Prompt 1:
In the passage about Alfred Brendel, which pianists does Brendel reserve the term "genius" for?
Prompt 2:
In the passage about Alfred Brendel, how does Brendel define piano playing of genius?
Prompt 3:
Write the next few sentences of the passage about Alfred Brendel, picking up after its final sentence.

Source extract:
Not content with his career as a pianist Brendel is also a writer whose apercus are often as witty and weighty as his performances. Asked to define piano playing of genius he unhesitatingly replies, “playing which is at once correct and bold. Its correctness tells us that is how it has to be, its boldness presents us with an overwhelming realization; what we had thought impossible becomes true.” Later he confides: “for most people ambiguity holds little attraction – what they look out for is hardly something which will disturb them by enlarging their view of life, but something which will reassure them by simplifying it”. Brendel would, in all modesty, reserve the term ‘genius’ for his own particular favourites, for Alfred Cortot, Wilhelm Kempff and Edwin Fisher, yet how else can I describe a pianist who practises so faithfully what he preaches, who creates a grand and supreme illusion where composer and interpreter, creator and re-creator become one and the same person? From Brendel, to paraphrase Milton, “musical compositions are not absolutely dead things … a good composition is the precious life-blood of a master-spirit, embalmed and treasured upon purpose to a life beyond life”.

Record excerpts:
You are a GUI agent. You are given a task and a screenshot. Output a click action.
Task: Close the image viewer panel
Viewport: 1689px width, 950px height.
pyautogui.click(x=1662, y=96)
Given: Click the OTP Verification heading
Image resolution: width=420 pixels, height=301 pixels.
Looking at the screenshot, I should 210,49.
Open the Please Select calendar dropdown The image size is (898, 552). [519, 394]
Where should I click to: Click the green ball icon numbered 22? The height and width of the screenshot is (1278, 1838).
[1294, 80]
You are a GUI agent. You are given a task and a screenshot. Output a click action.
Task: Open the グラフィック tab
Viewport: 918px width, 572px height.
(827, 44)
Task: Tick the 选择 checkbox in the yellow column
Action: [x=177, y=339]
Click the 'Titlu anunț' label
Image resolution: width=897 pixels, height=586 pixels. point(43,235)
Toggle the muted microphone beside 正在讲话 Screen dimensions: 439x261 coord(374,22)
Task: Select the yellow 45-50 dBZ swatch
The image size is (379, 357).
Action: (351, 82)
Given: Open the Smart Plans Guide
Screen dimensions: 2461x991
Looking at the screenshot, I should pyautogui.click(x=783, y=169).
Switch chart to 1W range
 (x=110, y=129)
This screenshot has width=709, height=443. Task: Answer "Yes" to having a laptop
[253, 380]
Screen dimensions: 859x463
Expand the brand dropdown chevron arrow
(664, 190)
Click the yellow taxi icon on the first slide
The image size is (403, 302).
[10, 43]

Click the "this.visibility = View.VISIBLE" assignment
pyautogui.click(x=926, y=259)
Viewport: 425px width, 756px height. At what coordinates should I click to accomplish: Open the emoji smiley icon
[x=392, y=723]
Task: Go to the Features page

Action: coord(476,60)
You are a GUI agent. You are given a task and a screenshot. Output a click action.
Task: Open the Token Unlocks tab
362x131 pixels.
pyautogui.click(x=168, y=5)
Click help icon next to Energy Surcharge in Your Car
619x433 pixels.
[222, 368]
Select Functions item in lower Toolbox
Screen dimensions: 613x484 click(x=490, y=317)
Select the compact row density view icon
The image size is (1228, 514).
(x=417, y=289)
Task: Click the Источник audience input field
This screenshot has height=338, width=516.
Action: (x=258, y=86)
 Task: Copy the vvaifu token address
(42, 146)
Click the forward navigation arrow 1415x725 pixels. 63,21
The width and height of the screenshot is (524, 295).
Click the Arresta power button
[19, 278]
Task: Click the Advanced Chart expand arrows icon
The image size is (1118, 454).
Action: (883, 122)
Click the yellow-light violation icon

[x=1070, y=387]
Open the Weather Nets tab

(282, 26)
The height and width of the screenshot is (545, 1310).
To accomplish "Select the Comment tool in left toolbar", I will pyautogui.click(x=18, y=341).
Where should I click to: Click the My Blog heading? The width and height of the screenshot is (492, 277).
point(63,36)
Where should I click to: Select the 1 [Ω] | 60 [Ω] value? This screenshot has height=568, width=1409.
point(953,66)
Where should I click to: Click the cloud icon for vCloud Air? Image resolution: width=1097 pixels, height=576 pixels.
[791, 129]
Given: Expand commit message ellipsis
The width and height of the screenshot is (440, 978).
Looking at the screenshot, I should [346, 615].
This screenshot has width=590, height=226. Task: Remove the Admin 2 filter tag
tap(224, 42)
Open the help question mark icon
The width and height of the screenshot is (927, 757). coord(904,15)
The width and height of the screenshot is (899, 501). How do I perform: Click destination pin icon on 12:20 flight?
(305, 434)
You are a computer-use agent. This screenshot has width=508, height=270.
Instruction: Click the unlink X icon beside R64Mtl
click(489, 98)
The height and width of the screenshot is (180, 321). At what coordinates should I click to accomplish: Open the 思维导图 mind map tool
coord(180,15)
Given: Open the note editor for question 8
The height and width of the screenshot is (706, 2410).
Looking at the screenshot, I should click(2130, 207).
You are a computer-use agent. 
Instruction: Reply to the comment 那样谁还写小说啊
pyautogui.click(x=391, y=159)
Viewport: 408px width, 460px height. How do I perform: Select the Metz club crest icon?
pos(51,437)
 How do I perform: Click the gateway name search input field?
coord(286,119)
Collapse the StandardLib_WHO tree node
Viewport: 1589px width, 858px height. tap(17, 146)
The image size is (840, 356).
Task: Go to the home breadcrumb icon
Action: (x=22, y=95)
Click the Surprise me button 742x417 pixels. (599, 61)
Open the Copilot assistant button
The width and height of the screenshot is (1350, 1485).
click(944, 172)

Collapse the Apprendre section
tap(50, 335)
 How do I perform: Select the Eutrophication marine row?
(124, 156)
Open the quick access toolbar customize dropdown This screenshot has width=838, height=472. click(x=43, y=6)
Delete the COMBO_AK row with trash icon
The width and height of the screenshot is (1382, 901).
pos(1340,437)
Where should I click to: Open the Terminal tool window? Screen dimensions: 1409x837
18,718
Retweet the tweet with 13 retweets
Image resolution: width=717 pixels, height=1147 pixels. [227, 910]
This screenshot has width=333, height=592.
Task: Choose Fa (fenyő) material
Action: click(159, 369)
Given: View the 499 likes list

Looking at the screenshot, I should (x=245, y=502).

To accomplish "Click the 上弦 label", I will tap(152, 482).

Task output 1:
Alfred Cortot, Wilhelm Kempff and Edwin Fisher

Task output 2:
Playing that is at once correct and bold.

Task output 3:
However, from the general to the particular. Brendel’s partnership in Mozart with Sir Neville Marriner has surely produced some of the most exultant music making on record. Wherever you alight in their concerto cycle you find a ready and attentive response to the greatest of all concertos; to music in which rain and sunshine, tears and laughter are inextricably mixed. From Brendel the festive brilliance of the much-maligned Coronation Concerto, K537 takes on a life-affirming quality, the very reverse of superficial, and how often do you hear K450 (a concerto “to make the pianist sweat” according to Mozart) played with a gentleness and thoughtfulness light years away from the frothy bravura of lesser artists? Listen to Marriner’s introduction to the central Andante and to the gravity of Brendel’s reply and you will become aware of a true oasis of calm, long remembered after the finale’s fairy-tale frolics, its fifes and horns have ceased. You will find a no less assured equilibrium in the autumnal K595 where the key of B flat takes on a darker hue and significance, and in the profound depths of the B minor Adagio Brendel disguises art with art, the transparent result of years of experiment and consideration.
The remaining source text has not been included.